Sniffing out bombs and pollutants from a distance
A breakthrough in laser sensing technology
could allow soldiers to detect hidden explosives from a distance and scientists
to better measure airborne environmental pollutants and greenhouse gases.
The new laser sensing technology developed by Princeton University
engineers allows scientists to send laser pulses out and receive another pulse back
from the air itself.

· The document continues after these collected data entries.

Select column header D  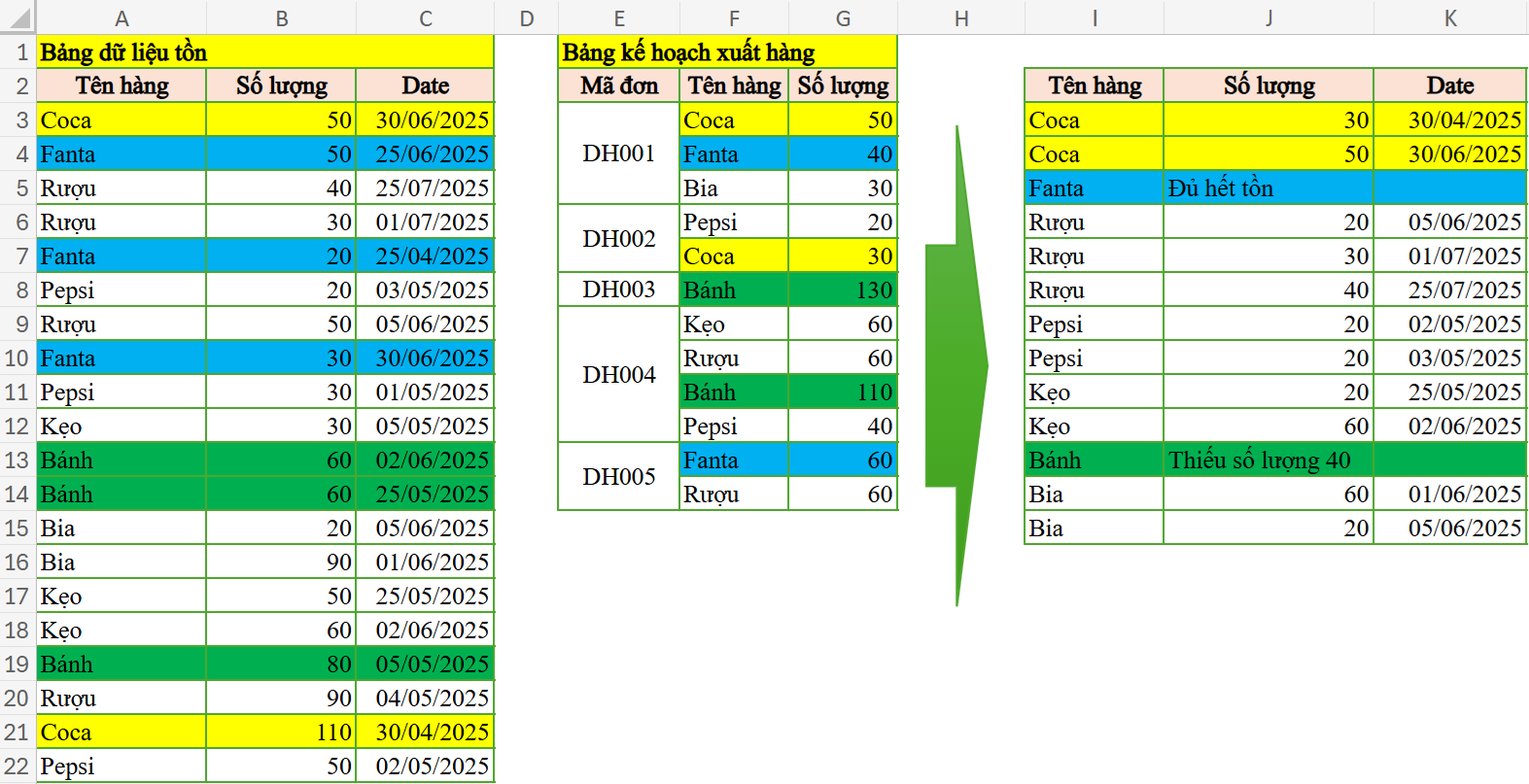(526, 17)
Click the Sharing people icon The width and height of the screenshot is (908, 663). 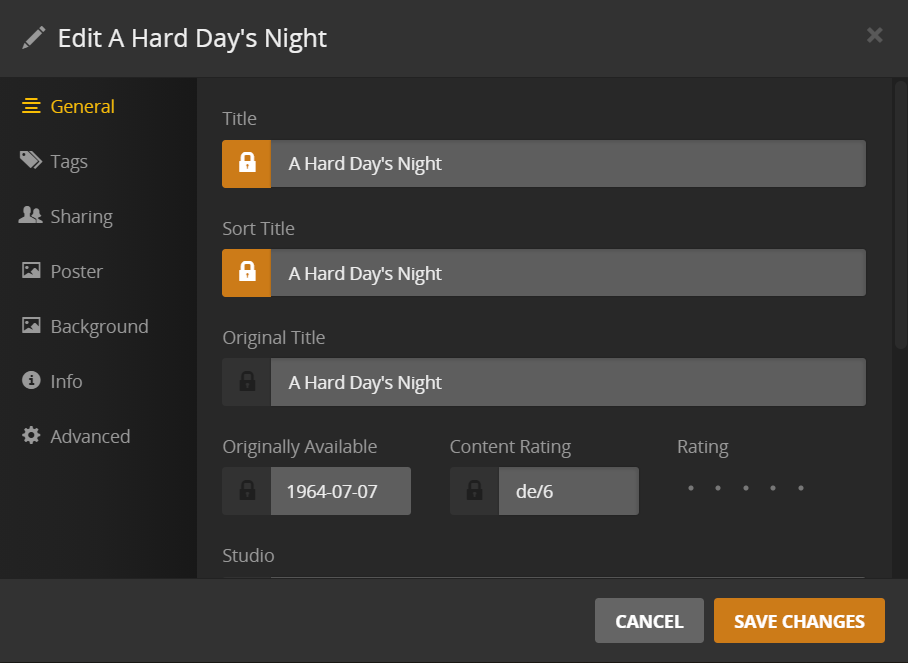point(31,216)
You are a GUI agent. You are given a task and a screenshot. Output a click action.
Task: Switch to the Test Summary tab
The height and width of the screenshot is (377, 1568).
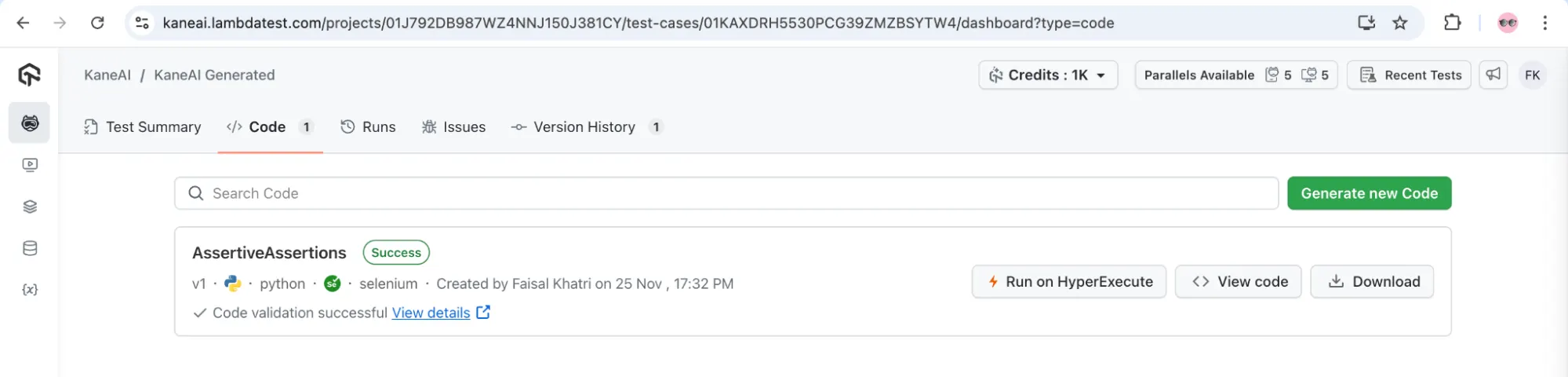click(143, 127)
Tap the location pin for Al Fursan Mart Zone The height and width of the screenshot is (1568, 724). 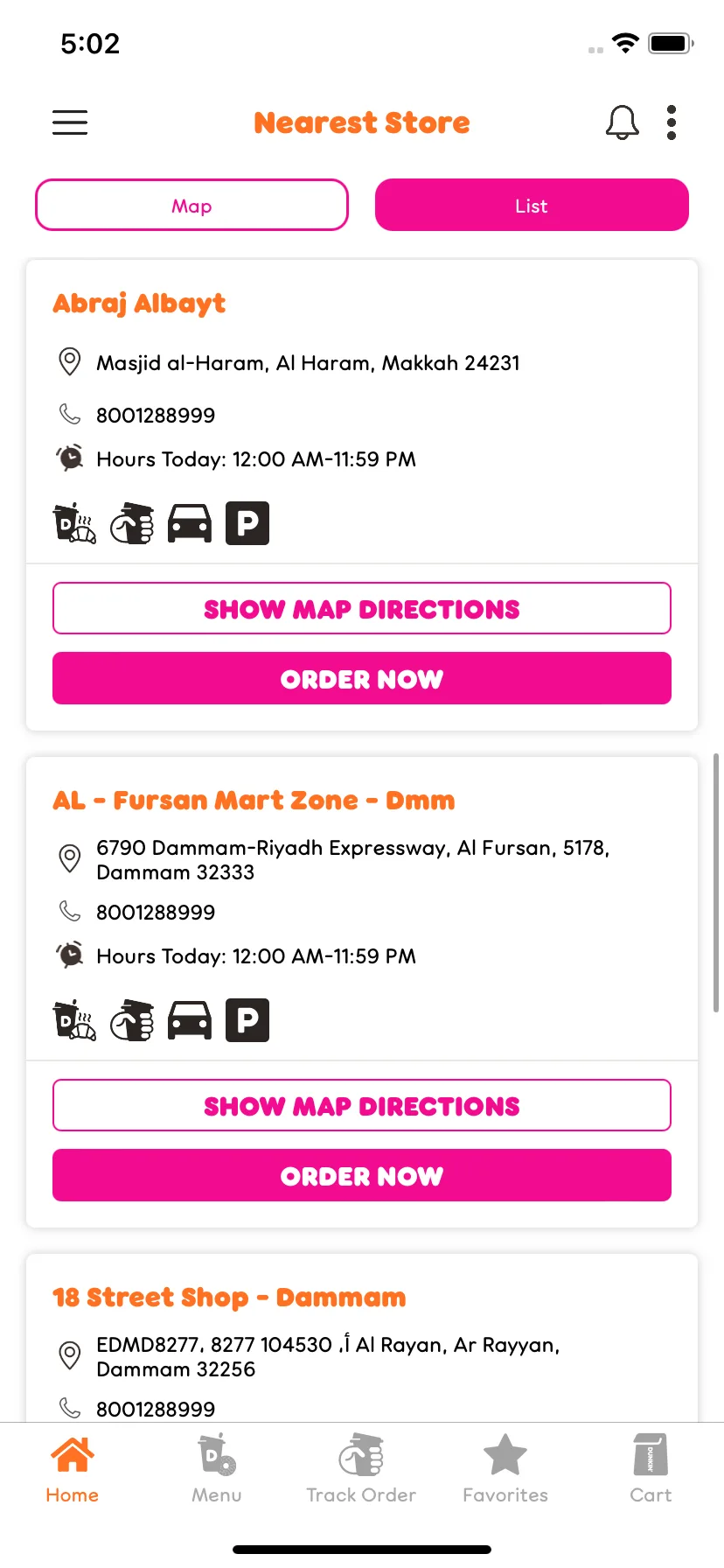pos(70,858)
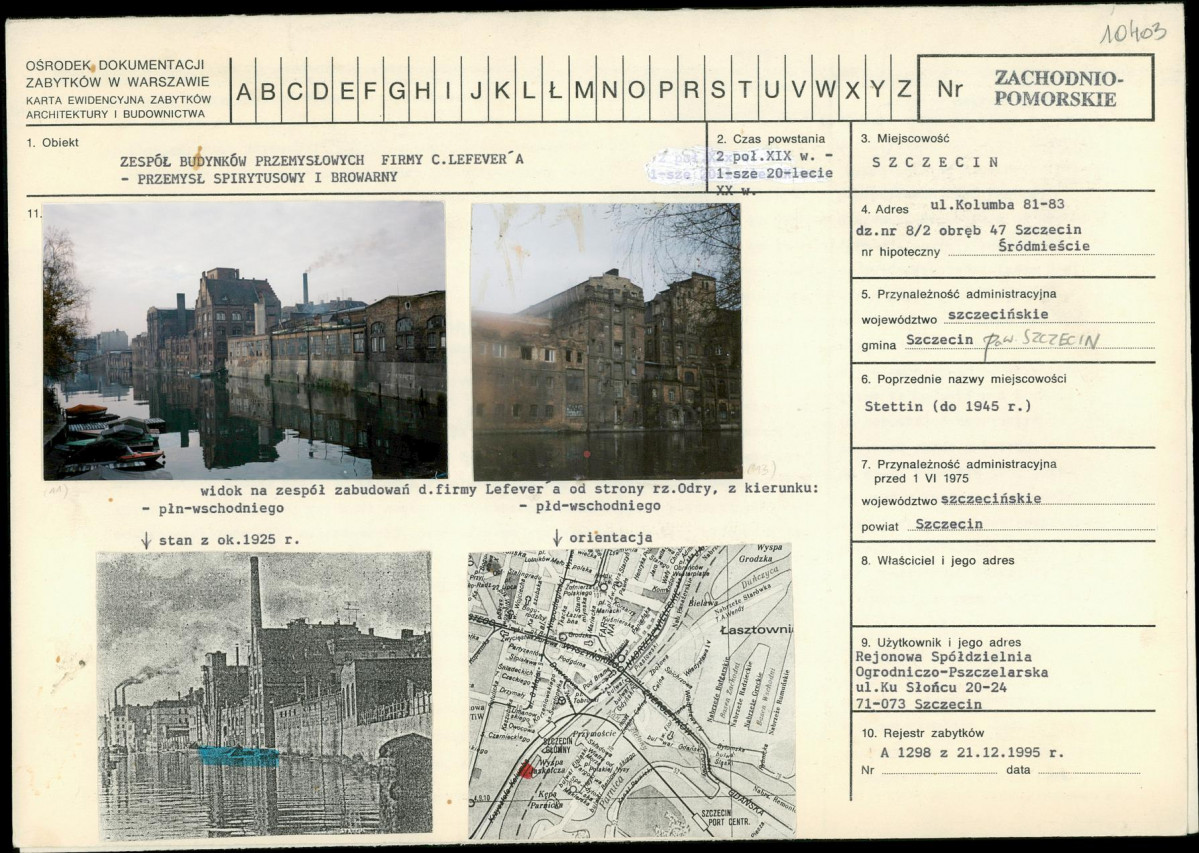Open the northeast river view color photo
This screenshot has width=1199, height=853.
[245, 340]
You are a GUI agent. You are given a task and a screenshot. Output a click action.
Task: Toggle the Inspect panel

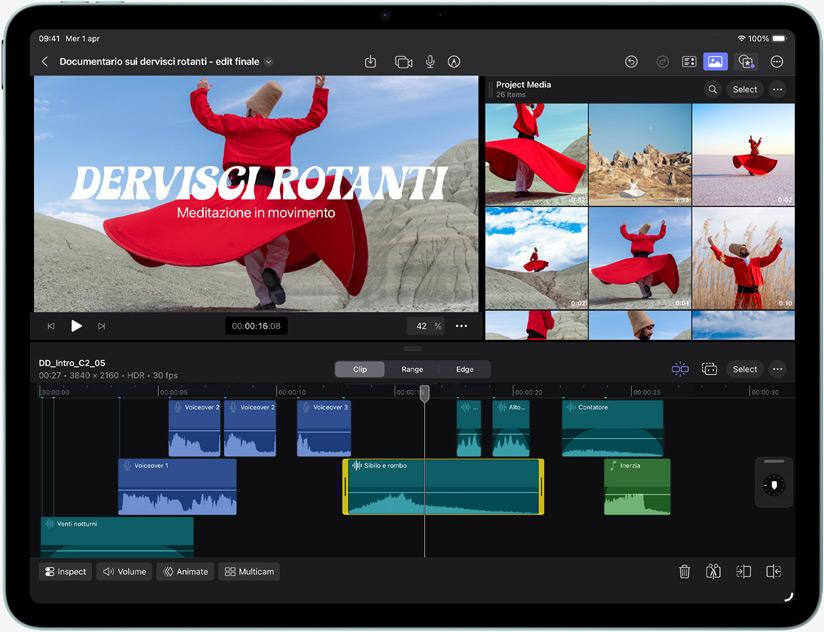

The returning beam of the “air laser” interacts
with molecules in the air, carrying back their fingerprints, the scientists said.
The system works by remotely generating a pulse of laser light
at the air volume to be sampled, which then shines back at the detector instrument.
The returning beam of light is not just a reflection or scattering of the outgoing
beam, but an entirely new laser beam generated from oxygen atoms whose electrons
were excited to high energy levels.
The researchers said that their method sends back a beam “thousands
of times” stronger than can be obtained by existing methods such as lidar,
which reflects lasers off objects beyond the area of interest. They think this will
allow much lower trace levels of airborne substances to be picked up.
A new laser
sensing technology could someday be made small enough to sit on a tank and scan
the road ahead for bombs.
The air laser has been demonstrated in the lab over distances
of only about a foot and a half, but the team plans to increase the distance over
which the beam can travel by focusing the beam farther away. They are considering
building a scanner that could be mounted on a tank to scan roadways for bombs or
to detect faint plumes of explosives emitted from buried mines.
Development of other remote approaches that involve a combination
of lasers and radar is in the works in hopes of detecting contaminants that are
below a few parts per billion of the air molecules. The work was published in
Science,
Vol. 331, No. 6016, pp. 442-445 (2011).